**Your task:** The records that follow are to be repeated exactly, without any pictures.

**Data provided:**
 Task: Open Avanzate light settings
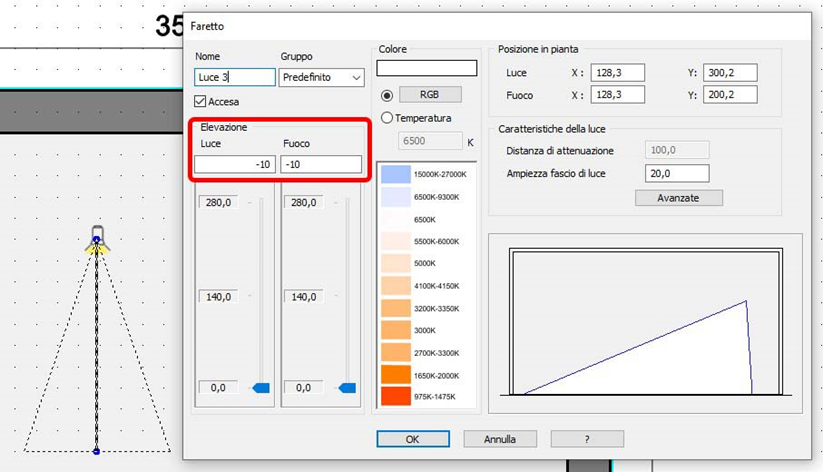click(679, 198)
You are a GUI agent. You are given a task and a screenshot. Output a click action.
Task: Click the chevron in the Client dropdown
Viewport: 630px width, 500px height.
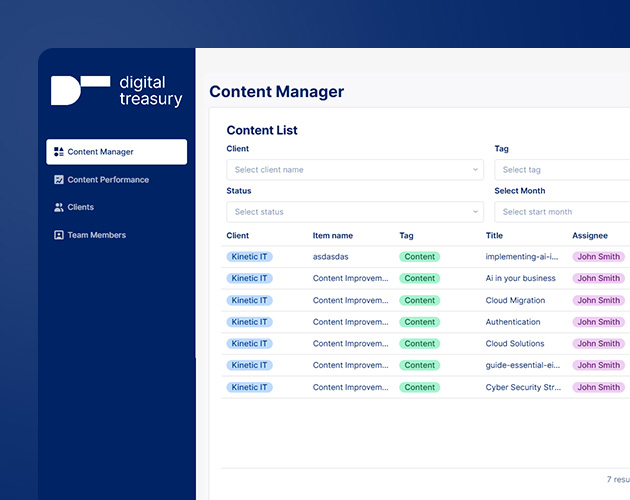[x=475, y=170]
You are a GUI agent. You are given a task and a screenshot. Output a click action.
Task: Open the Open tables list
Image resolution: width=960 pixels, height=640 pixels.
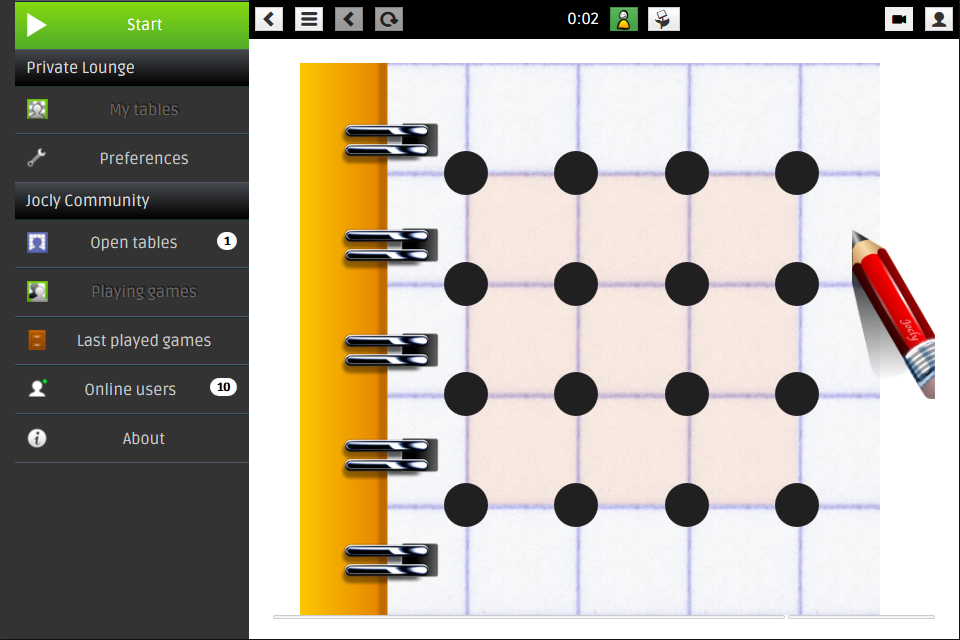coord(133,243)
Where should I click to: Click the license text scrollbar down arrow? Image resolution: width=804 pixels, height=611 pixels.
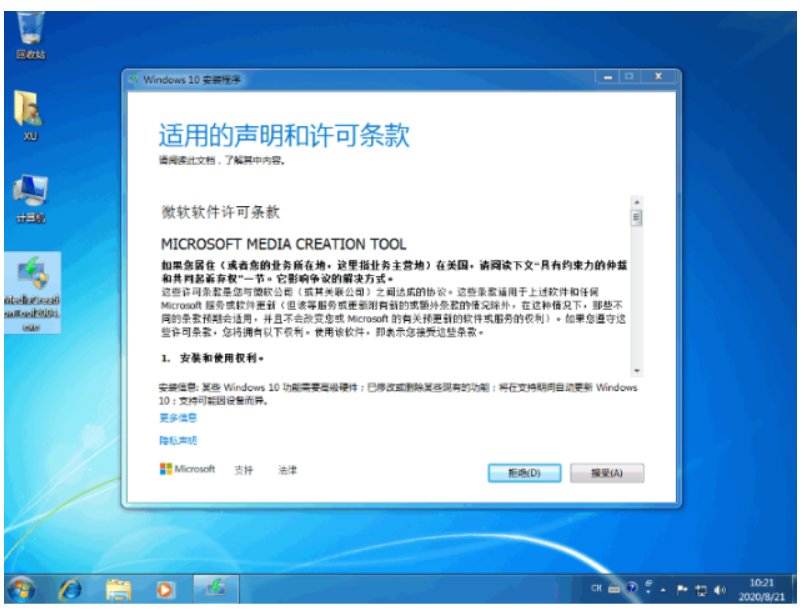pos(636,368)
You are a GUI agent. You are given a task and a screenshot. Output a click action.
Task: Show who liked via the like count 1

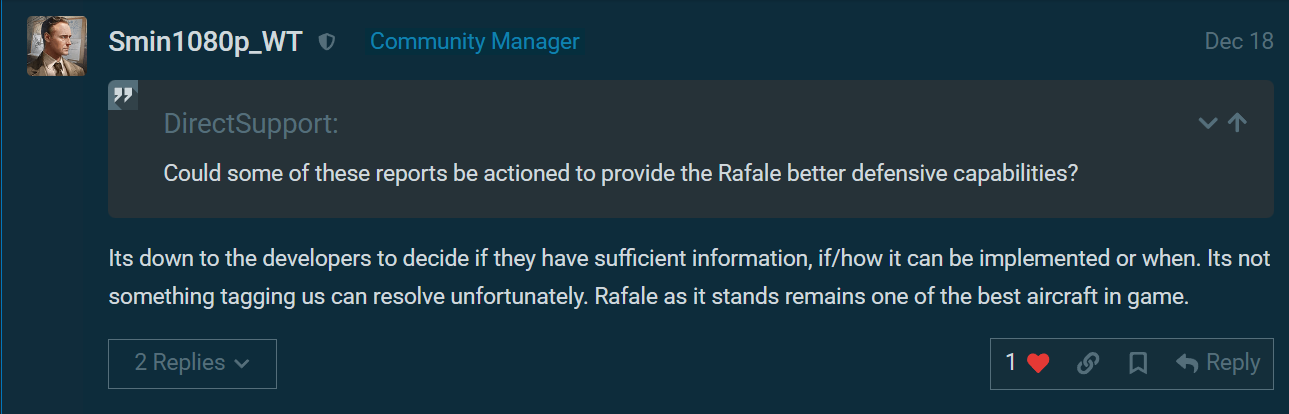coord(1011,363)
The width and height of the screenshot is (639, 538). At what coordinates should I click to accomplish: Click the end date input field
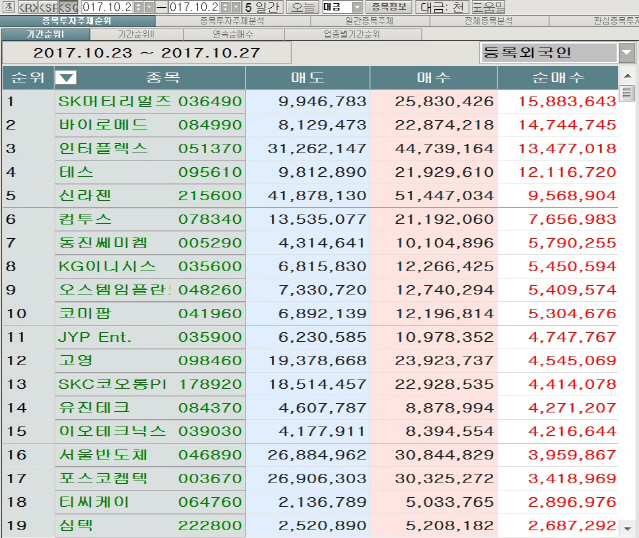click(x=197, y=7)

**Response to this task:**
 Task: Open Avanzate light settings
click(679, 198)
You are a GUI agent. You are given a task and a screenshot. Output a click action.
Task: Click the chevron in the Client dropdown
Viewport: 630px width, 500px height.
[x=475, y=170]
You are a GUI agent. You are given a task and a screenshot. Output a click action.
Task: Open the Open tables list
Image resolution: width=960 pixels, height=640 pixels.
coord(133,243)
Where should I click to: Click the license text scrollbar down arrow? Image resolution: width=804 pixels, height=611 pixels.
pos(636,368)
You are a GUI agent. You are given a task and a screenshot. Output a click action.
Task: Show who liked via the like count 1

coord(1011,363)
The width and height of the screenshot is (639, 538). At what coordinates should I click to accomplish: Click the end date input field
click(x=197, y=7)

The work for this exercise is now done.